*About this exercise*
Wherever the word "second" turns up in a line of the entries, copy that line.
[Supplied records Boundary: Start]
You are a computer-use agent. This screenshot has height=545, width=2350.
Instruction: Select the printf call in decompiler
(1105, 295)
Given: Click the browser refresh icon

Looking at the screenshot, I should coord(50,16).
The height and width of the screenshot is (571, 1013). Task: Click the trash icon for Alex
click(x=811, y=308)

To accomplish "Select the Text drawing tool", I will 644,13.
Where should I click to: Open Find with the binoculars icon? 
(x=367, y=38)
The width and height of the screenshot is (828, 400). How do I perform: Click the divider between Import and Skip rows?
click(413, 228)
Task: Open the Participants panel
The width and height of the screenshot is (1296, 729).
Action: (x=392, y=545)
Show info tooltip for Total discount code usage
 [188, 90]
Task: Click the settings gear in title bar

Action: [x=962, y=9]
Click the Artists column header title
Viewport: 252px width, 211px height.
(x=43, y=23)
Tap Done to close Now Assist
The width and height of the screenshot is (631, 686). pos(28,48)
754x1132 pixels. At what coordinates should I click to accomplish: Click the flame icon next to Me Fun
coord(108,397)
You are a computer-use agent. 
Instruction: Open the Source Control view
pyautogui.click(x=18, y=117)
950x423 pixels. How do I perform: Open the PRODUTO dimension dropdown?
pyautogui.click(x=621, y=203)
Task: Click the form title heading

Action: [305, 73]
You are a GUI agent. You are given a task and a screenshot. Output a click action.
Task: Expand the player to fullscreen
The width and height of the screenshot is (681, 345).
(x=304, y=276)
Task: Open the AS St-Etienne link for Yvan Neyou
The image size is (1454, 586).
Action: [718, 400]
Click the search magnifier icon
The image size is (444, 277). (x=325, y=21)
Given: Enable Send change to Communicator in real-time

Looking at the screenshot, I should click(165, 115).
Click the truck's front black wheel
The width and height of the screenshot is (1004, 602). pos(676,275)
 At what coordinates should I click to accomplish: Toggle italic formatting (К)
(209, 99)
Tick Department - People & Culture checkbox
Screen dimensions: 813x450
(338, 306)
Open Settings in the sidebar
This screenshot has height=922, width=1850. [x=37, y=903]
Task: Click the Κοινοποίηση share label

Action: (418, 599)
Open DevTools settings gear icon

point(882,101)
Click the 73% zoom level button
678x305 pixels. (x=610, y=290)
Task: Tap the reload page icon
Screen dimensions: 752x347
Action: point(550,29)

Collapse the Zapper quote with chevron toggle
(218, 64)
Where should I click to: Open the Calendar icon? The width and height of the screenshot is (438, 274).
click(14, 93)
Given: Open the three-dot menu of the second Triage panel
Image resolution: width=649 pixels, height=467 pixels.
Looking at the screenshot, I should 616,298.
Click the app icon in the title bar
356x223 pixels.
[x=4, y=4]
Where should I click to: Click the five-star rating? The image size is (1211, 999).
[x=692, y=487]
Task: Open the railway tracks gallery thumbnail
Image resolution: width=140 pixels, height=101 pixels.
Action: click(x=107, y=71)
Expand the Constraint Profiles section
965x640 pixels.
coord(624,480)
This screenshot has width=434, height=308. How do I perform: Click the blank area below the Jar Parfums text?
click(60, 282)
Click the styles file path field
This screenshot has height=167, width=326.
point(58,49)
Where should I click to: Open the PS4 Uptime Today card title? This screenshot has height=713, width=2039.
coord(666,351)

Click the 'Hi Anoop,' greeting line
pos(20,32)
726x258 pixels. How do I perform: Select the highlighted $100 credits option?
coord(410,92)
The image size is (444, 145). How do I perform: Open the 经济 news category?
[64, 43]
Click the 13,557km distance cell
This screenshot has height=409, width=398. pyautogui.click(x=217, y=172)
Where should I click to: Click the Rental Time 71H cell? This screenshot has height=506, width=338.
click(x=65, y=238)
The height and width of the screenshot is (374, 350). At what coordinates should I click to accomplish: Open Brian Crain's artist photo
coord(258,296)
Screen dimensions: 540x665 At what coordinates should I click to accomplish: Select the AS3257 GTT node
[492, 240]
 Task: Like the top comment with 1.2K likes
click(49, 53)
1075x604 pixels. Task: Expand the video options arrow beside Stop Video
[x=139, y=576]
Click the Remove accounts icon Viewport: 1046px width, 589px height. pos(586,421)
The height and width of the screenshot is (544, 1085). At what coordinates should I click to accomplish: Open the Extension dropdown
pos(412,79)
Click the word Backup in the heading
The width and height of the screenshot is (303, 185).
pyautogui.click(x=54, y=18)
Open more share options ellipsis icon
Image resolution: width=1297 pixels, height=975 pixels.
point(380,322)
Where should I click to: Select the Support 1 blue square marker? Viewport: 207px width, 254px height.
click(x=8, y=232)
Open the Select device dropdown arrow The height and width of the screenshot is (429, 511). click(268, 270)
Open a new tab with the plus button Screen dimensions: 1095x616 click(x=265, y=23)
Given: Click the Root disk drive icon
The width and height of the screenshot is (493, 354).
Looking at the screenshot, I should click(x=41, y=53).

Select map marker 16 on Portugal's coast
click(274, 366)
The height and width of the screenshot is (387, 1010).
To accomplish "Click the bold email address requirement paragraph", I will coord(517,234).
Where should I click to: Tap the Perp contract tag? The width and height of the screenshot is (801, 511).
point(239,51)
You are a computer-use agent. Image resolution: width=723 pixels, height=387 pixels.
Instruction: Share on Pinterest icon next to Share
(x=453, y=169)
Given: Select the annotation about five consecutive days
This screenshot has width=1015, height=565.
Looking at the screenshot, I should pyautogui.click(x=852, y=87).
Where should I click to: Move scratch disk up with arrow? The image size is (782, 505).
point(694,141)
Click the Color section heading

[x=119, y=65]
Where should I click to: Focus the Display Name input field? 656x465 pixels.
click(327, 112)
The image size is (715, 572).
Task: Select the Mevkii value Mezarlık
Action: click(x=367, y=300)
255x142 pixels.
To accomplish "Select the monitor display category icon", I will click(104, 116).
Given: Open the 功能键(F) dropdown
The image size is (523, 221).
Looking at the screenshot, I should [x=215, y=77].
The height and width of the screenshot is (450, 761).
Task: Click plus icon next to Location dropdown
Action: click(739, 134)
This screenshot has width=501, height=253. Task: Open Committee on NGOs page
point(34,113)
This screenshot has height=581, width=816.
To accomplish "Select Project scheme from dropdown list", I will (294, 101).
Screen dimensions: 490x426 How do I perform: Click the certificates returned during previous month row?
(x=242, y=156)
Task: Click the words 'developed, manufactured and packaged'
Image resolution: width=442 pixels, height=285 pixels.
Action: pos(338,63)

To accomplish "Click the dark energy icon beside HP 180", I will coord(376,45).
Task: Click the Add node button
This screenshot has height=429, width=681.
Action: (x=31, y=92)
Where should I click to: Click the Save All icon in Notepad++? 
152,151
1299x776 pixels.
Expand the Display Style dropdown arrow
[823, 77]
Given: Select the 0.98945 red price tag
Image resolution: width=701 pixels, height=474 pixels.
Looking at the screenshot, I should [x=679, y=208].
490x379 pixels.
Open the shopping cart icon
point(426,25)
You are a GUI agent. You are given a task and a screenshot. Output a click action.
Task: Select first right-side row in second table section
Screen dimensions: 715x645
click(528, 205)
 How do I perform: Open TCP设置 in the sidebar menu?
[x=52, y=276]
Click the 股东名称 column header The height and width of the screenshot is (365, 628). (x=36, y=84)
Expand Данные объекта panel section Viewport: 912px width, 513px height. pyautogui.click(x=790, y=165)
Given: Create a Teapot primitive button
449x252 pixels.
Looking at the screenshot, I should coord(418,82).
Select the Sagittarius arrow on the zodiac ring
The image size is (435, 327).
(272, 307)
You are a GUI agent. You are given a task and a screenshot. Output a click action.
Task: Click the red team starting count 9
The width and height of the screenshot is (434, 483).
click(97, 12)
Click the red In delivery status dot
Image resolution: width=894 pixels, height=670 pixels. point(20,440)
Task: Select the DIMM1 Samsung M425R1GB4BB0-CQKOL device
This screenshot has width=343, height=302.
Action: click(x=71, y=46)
[Supplied records Boundary: End]
*Result below*
Given: Open the three-dot menu of the second Triage panel
Task: Select first right-side row in second table section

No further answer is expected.